Against such claims, I want to propose the following principle, which we may dub the Principle of Inflated Probabilistic Resources: "If a theory requires vastly more stuff than is available in the observable universe to render it plausible (exceedingly many probabilistic resources is how I typically put it in my writings), then it is really not an insightful scientific explanation and we need to keep looking."

The following considerations justify this principle, at least in my mind. If there are infinitely many universes similar to ours, then there are universes in which tractors and automobiles and microwaves assemble themselves as vastly improbable thermodynamic accidents.
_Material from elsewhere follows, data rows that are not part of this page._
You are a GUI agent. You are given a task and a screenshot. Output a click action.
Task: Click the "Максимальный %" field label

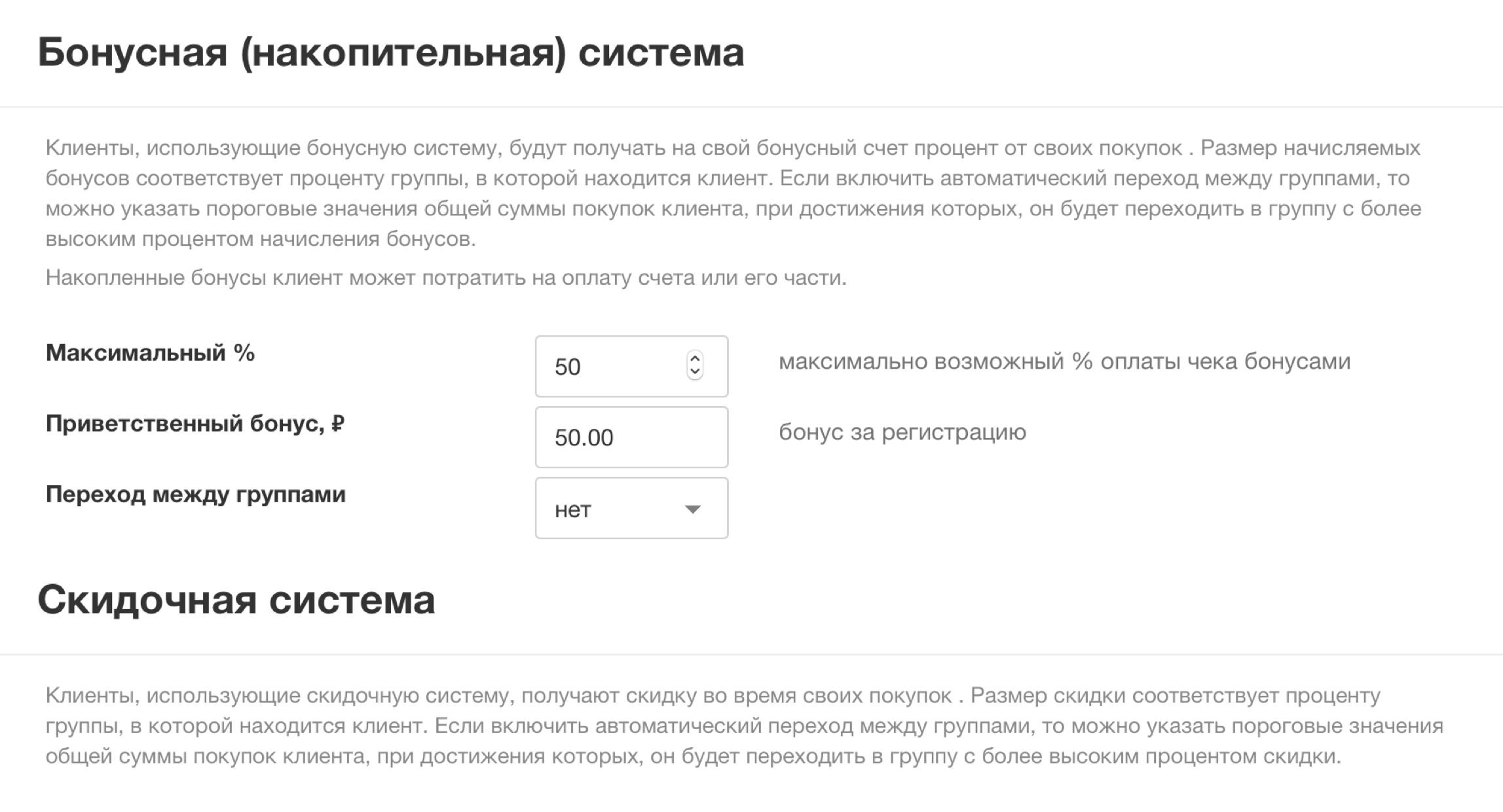[x=150, y=353]
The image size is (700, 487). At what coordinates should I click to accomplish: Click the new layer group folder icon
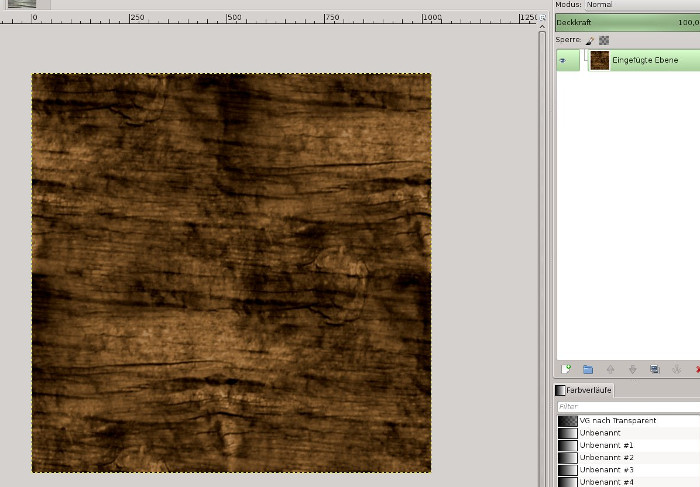(588, 369)
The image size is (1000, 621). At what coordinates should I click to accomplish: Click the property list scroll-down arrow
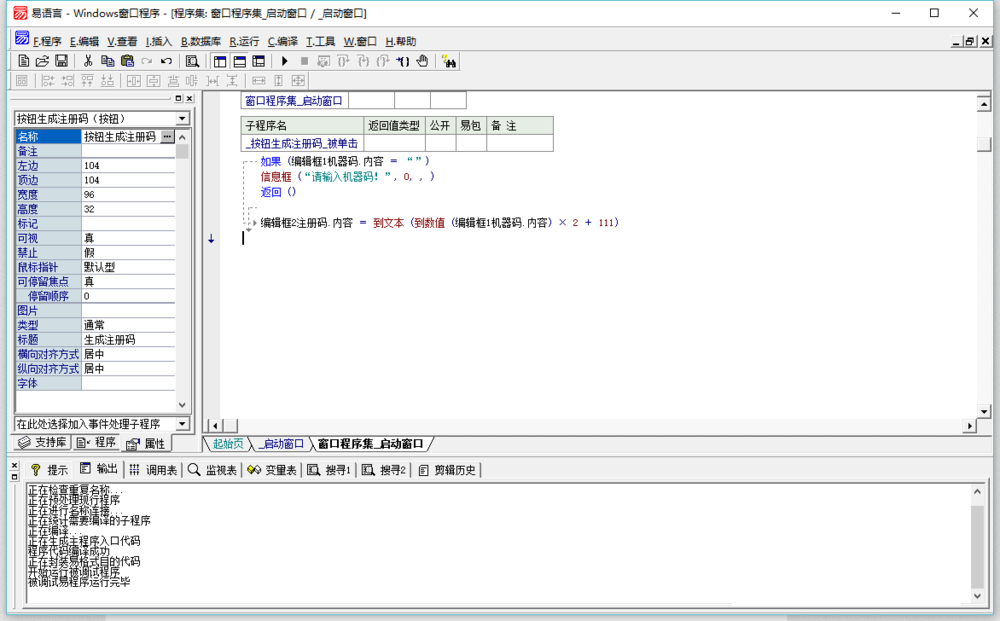tap(182, 405)
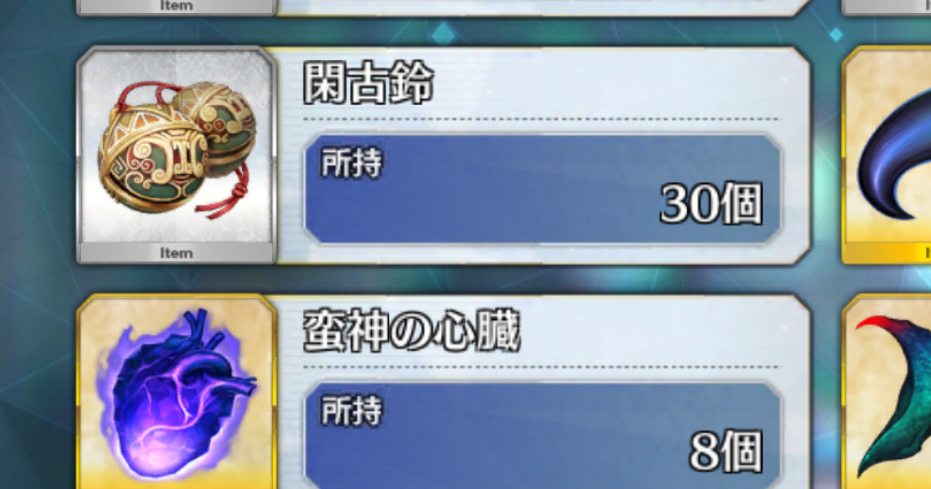Click the 30個 owned count
This screenshot has height=489, width=931.
pos(711,204)
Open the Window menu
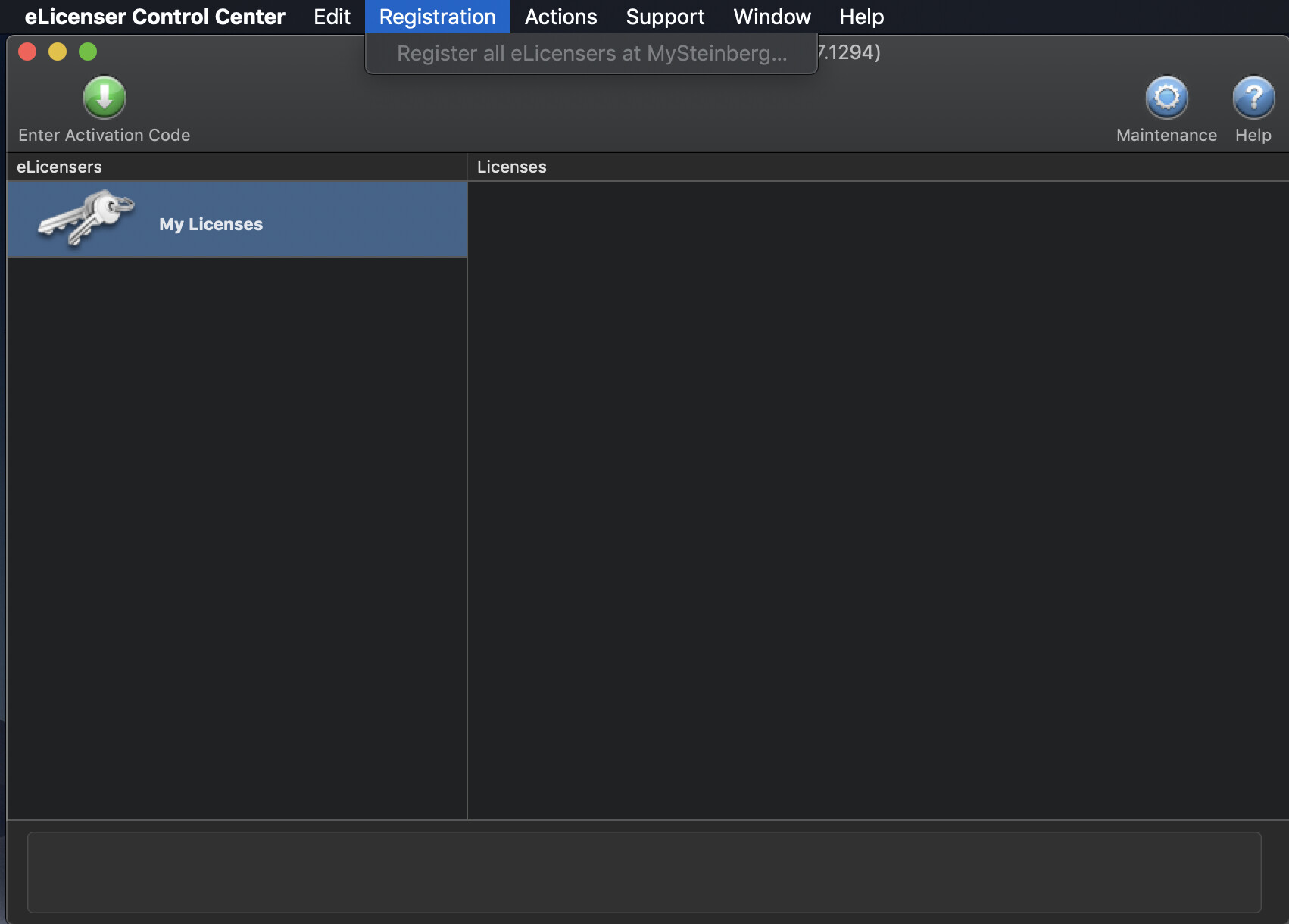 click(771, 16)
To explain such artifacts as the result of chance is singularly unhelpful because in the vast majority of cases such artifacts will be the result of design (i.e., on most planets within an inflationary universe such artifacts won't result from chance but from design).

Thus even if natural selection and random variation on an odd planet in an inflationary universe could by some vast improbability bring about some biological system, that would not show that natural selection and random variation rather than design was responsible for such a system on our planet because the Darwinian mechanism may be largely ineffective at bringing about such systems and design, on the other hand, might be perfectly suited to that task (I have in the back of my mind here Michael Behe's irreducibly complex molecular machines).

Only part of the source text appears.